L’espace physique, tout comme l’espace mental, est lui aussi une guerre.
Chez qui sommes-nous ?
La Femme-Bibliothèque elle, est en dehors, dans les coulisses de l’espace-chambre. Les
coulisses de cet espace, c’est justement le théâtre.
Quand elle en trahit la présence (sortant d’un amas de pendrillons qui dissimulait des piles de
livres qui la cachaient elle), la Femme-Bibliothèque le fait au sens double du mot, mettant au
jour non seulement un genre de la littérature mais également le théâtre physique : le bâtimentthéâtre ; transformant ainsi la chambre de Claire en un décor éventuel, la pièce en une
probable répétition, où se déroulent peut-être des improvisations vouées à être écrites.
Ce qu’on appelle la chambre dans le texte, est représenté sur la scène par une simple table et
une chaise. Le décor, fantomatique, lui aussi fait appel au passé.
Nous jouons avec les miettes d’une ancienne scénographie dont il ne reste à peu près rien,
sinon, le plus insignifiant : une table, une chaise.
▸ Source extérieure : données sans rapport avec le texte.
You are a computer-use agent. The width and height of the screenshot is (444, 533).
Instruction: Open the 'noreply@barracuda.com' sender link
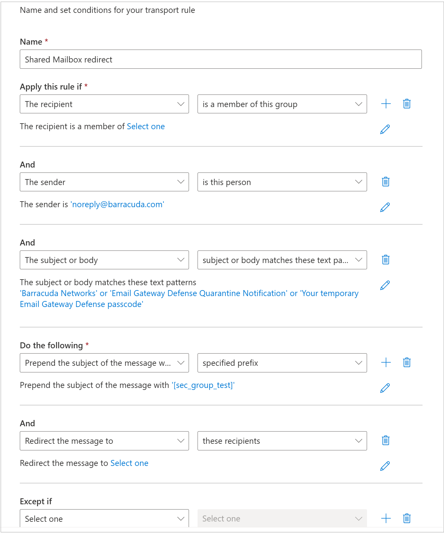pos(117,205)
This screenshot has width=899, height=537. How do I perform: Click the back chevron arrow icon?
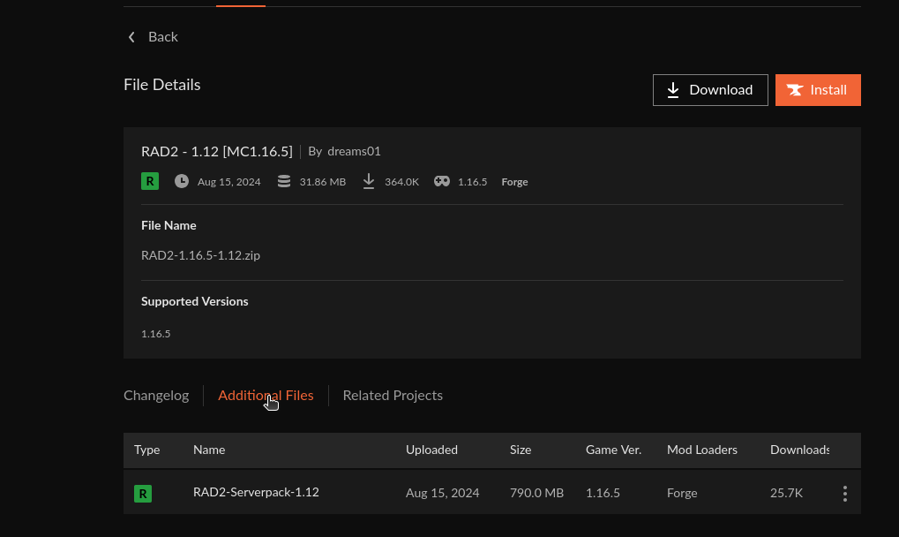pyautogui.click(x=131, y=37)
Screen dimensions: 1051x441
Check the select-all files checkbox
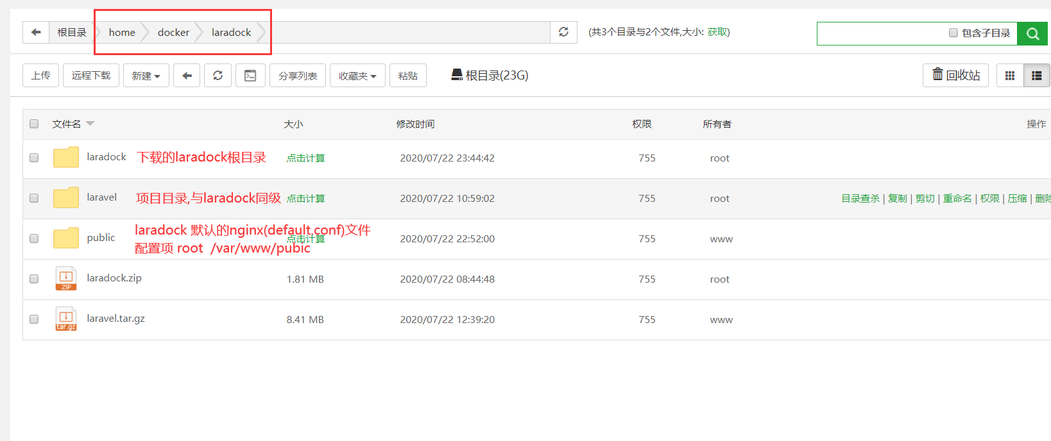click(34, 124)
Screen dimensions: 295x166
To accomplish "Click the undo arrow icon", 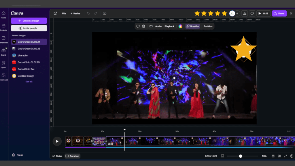I will [x=88, y=14].
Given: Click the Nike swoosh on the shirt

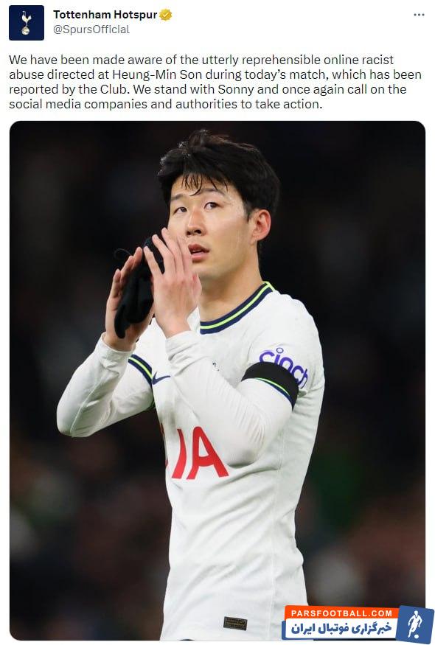Looking at the screenshot, I should tap(161, 377).
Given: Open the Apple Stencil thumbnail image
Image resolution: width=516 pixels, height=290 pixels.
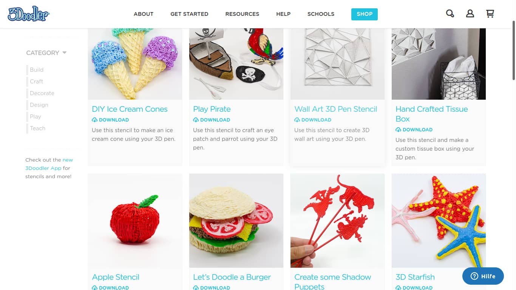Looking at the screenshot, I should pos(135,221).
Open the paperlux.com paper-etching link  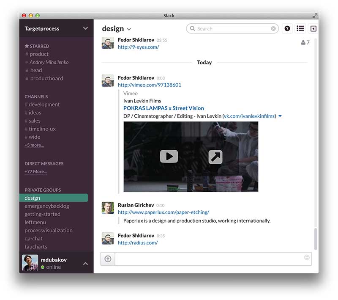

La table est utilisée comme une petite scène sur la grande (là encore, on retrouve le principe
d’emboîtement). Elle peut servir de table ou de lit, ses tiroirs sont des coulisses d’où sortent
les accessoires nécessaires : C’est depuis le déploiement des objets et de ce qu’il en restera sur
le plateau que le lieu s’invente.
De même que la pièce est en train de s’écrire, le décor se crée sous nos yeux, il
n’existe pas au préalable, et cela est fondamental : il naît du jeu.
A la fin, il reste les traces d’un passage : sur le sol, des photos déchirées, l’eau des roses
renversée, des centaines de journaux… Quelque chose a eu lieu, quelqu’un a vécu.
La pièce est finie, c’est à ce moment que deux régisseurs viennent déblayer le plateau et
installer un décor dans lequel nous ne jouerons pas ; une nouvelle page blanche pour un
nouveau récit.
19 Au moment où l’on croit que la pièce se termine, (une servante vient d’être amenée par les
régisseurs), elle est en réalité prête à commencer.
Claire qui, jusque là, n’avait aucune existence possible comme personnage, maintenant
qu’elle a traversé tous les âges du théâtre, qu’elle a été influencée par toutes les histoires, est
peut-être prête désormais à prendre la relève. Comme un anthropophage mange la chair de ses
semblables pour se nourrir de leurs pouvoirs, Claire a ingéré le théâtre pour devenir
quelqu’un.
Ça y est, elle est maintenant dans la peau d’une jeune femme enfermée dans une clinique
psychiatrique.
Jusque là, le spectacle n’a pas eu lieu, c’est maintenant qu’il pourrait commencer mais le
rideau se ferme.
Peut-être pour éviter au spectateur une histoire qu’il connaît déjà…
Claire a échoué et réussi sa quête. Son échec, c’est probablement d’être arrivée au début d’un
nouveau récit illusoire, sa réussite c’est la recherche de ce récit.
Sa réussite c’est son hommage au théâtre.